DESCRIPTION OF THE TASK:
Transcribe the records in full; omit images.

*** Begin section ***

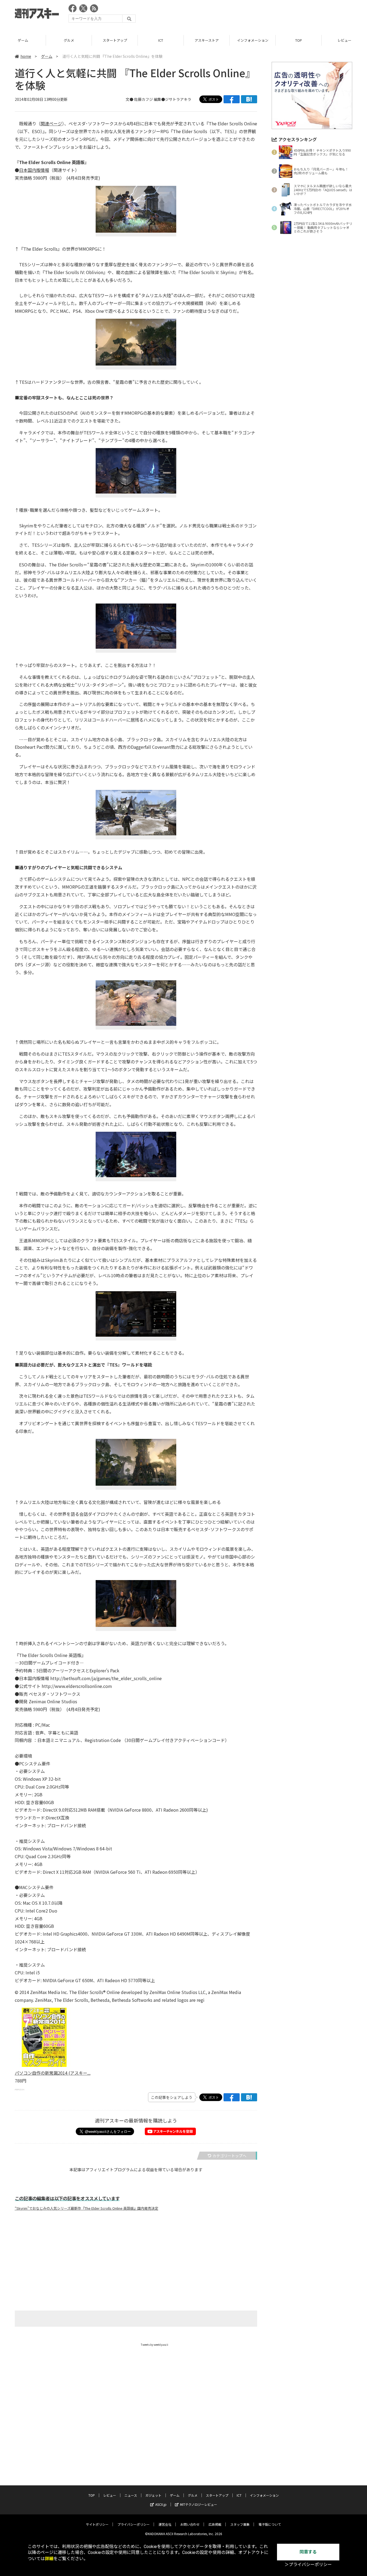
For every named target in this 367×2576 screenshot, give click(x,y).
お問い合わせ (190, 2524)
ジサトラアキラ (178, 99)
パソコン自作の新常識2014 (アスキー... (53, 2073)
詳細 (49, 2558)
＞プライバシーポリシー (308, 2564)
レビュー (298, 40)
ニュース (130, 2495)
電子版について (269, 2524)
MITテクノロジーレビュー (198, 2504)
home (25, 56)
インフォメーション (206, 40)
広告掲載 (214, 2524)
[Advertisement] (254, 15)
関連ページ (51, 123)
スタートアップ (69, 40)
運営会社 (165, 2524)
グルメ (23, 40)
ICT (114, 40)
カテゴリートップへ (229, 2155)
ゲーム (46, 56)
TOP (252, 40)
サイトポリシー (97, 2524)
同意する (308, 2551)
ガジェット (153, 2495)
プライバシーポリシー (133, 2524)
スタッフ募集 (240, 2524)
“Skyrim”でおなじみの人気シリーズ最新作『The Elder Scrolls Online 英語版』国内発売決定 (86, 2208)
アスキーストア (161, 40)
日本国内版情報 (34, 170)
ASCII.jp (161, 2504)
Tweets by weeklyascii (154, 2345)
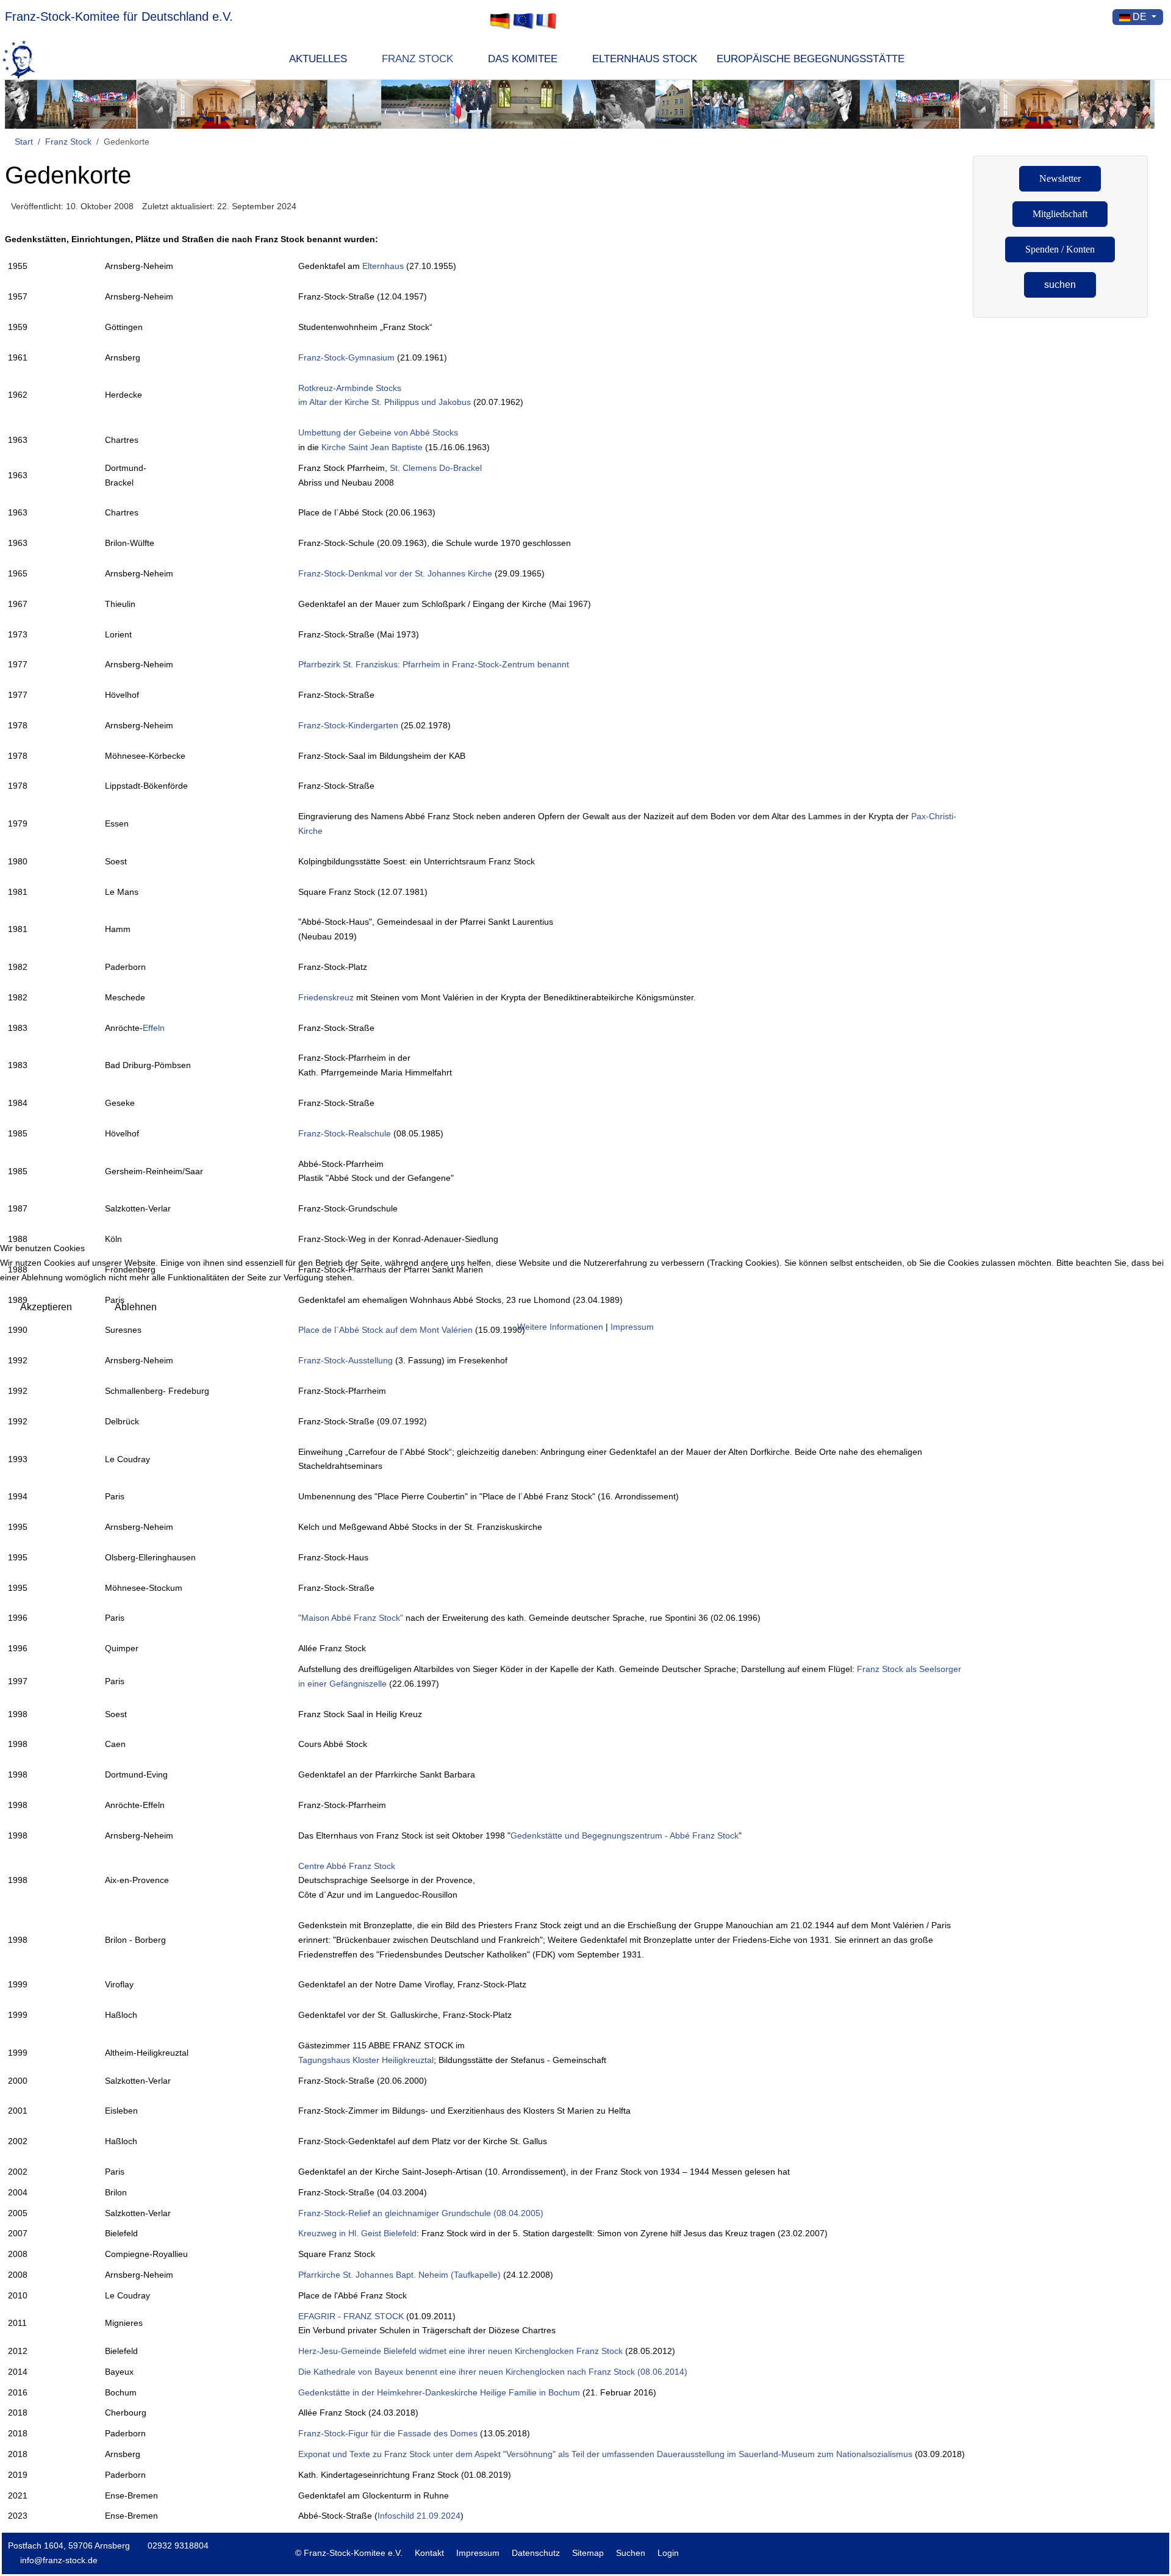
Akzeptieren (46, 1307)
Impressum (632, 1327)
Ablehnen (136, 1307)
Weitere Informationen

*** End section ***

EXERCISE RESPONSE:
For every named target in this 367×2576 screenshot, give click(x,y).
お問い合わせ (190, 2524)
ジサトラアキラ (178, 99)
パソコン自作の新常識2014 (アスキー... (53, 2073)
詳細 (49, 2558)
＞プライバシーポリシー (308, 2564)
レビュー (298, 40)
ニュース (130, 2495)
電子版について (269, 2524)
MITテクノロジーレビュー (198, 2504)
home (25, 56)
インフォメーション (206, 40)
広告掲載 (214, 2524)
[Advertisement] (254, 15)
関連ページ (51, 123)
スタートアップ (69, 40)
運営会社 (165, 2524)
グルメ (23, 40)
ICT (114, 40)
カテゴリートップへ (229, 2155)
ゲーム (46, 56)
TOP (252, 40)
サイトポリシー (97, 2524)
同意する (308, 2551)
ガジェット (153, 2495)
プライバシーポリシー (133, 2524)
スタッフ募集 (240, 2524)
“Skyrim”でおなじみの人気シリーズ最新作『The Elder Scrolls Online 英語版』国内発売決定 (86, 2208)
アスキーストア (161, 40)
日本国内版情報 (34, 170)
ASCII.jp (161, 2504)
Tweets by weeklyascii (154, 2345)
Akzeptieren (46, 1307)
Impressum (632, 1327)
Ablehnen (136, 1307)
Weitere Informationen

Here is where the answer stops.